KUSA Breed Group: Terrier

Place Of Origin: England

Original Function: Pitbul fighting

Availability in S.A.: Abundant

Age of Maturity: 2-3 Years

Average Life Span: 12-14 Years

Height Dogs & Bitches: 14-16 Inches

Weight Dogs: 34 – 38 lbs (seldom)

Bitches: 28 – 34 lbs (seldom)

Is the Breed recommended as a natural Guard Dog? The Stafford will protect the family that it loves, but should not be bought for the sole purpose of being a guard dog as it won't necessarily protect your property.

Attitude to strangers: Normally friendly - depending the attitude of the strangers

Easy to Train? Yes – As with any dog breed, proper training is a must for the Stafford. This is a very intelligent dog breed that can be stubborn, following his own will if permitted.

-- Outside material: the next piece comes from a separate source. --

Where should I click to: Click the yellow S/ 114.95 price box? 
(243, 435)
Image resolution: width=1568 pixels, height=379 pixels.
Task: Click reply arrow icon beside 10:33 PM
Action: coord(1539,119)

Easy to House Train? Yes - with perseverance, enough discipline and reward

Is a Stafford noisy or does it bark much? Not at all – very seldom barks

Good Family Dog? Definitely

Good with Children? Yes - probably the breeds hallmark

Good with other dogs? Don't tolerate same sex easily... depends on it's upbringing

Good with Cats? No, only if they grew up together

Can they live in Harmony with other Pets? Yes

Coat Type and Length: Short, shiny, medium length, not too coarse. The very short, smooth coat of the Stafford requires little more than routine grooming. This breed tends to shed at a low to moderate rate, though shedding does increase seasonally.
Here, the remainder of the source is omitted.